“You must not take the risk, then,” he said quickly. “I will return to the temple, and if I can fight my way to freedom there will be no suspicion thrown upon you.”
But she would not have it so, and finally persuaded him to follow her, saying that they had already remained in the vault too long to prevent suspicion from falling upon her even if they returned to the temple.
“I will hide you, and then return alone,” she said, “telling them that I was long unconscious after you killed Tha, and that I do not know whither you escaped.”
And so she led him through winding corridors of gloom, until finally they came to a small chamber into which a little light filtered through a stone grating in the ceiling.
“This is the Chamber of the Dead,” she said. “None will think of searching here for you—they would not dare. I will return after it is dark. By that time I may have found a plan to effect your escape.”
She was gone, and Tarzan of the Apes was left alone in the Chamber of the Dead, beneath the long-dead city of Opar.
Chapter XXI
The Castaways
Clayton dreamed that he was drinking his fill of water, pure, delightful drafts of fresh water. With a start he gained consciousness to find himself wet through by torrents of rain that were falling upon his body and his upturned face. A heavy tropical shower was beating down upon them. He opened his mouth and drank. Presently he was so revived and strengthened that he was enabled to raise himself upon his hands. Across his legs lay Monsieur Thuran. A few feet aft Jane Porter was huddled in a pitiful little heap in the bottom of the boat—she was quite still. Clayton knew that she was dead.

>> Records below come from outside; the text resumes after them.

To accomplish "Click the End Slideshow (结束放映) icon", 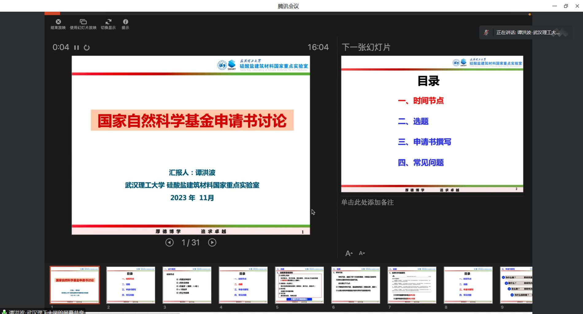I will pos(58,22).
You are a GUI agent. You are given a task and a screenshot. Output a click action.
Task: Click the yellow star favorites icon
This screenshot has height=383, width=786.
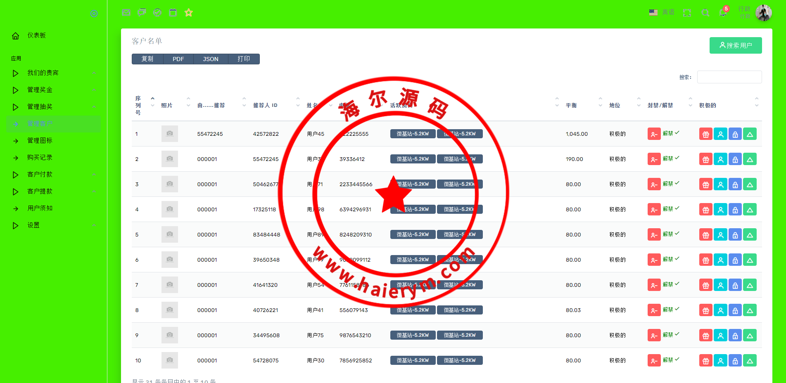(189, 12)
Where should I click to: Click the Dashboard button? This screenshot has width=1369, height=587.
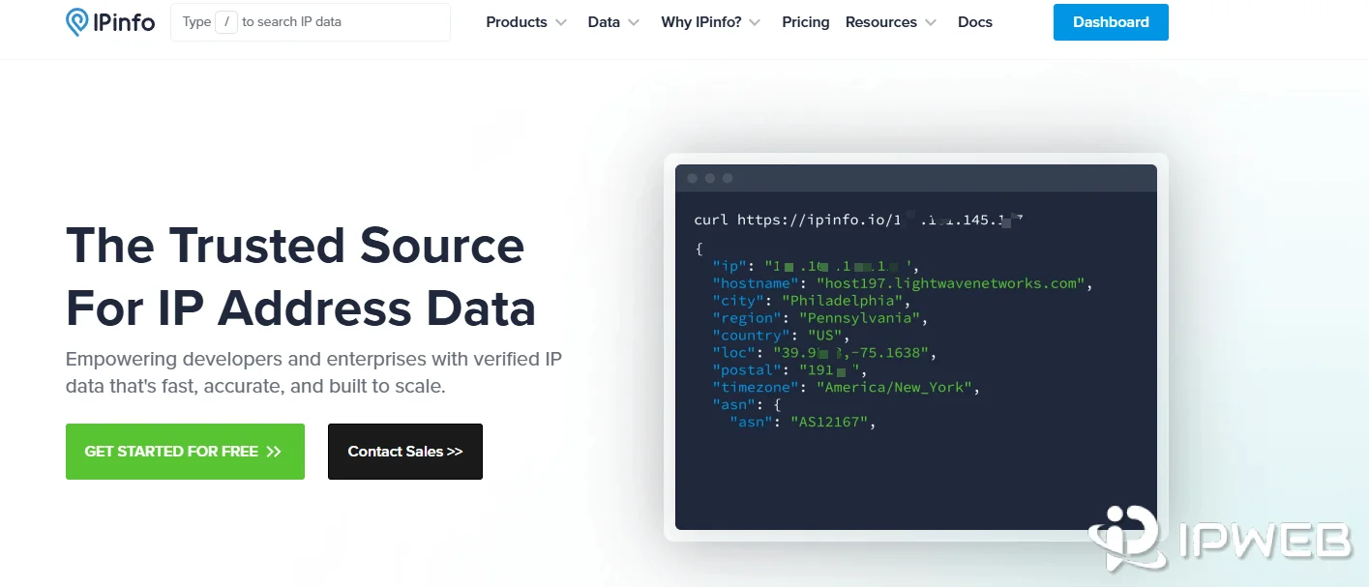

After infinite labor he released himself from Thuran’s pinioning body, and with renewed strength crawled toward the girl. He raised her head from the rough boards of the boat’s bottom. There might be life in that poor, starved frame even yet. He could not quite abandon all hope, and so he seized a water-soaked rag and squeezed the precious drops between the swollen lips of the hideous thing that had but a few short days before glowed with the resplendent life of happy youth and glorious beauty.
For some time there was no sign of returning animation, but at last his efforts were rewarded by a slight tremor of the half-closed lids. He chafed the thin hands, and forced a few more drops of water into the parched throat. The girl opened her eyes, looking up at him for a long time before she could recall her surroundings.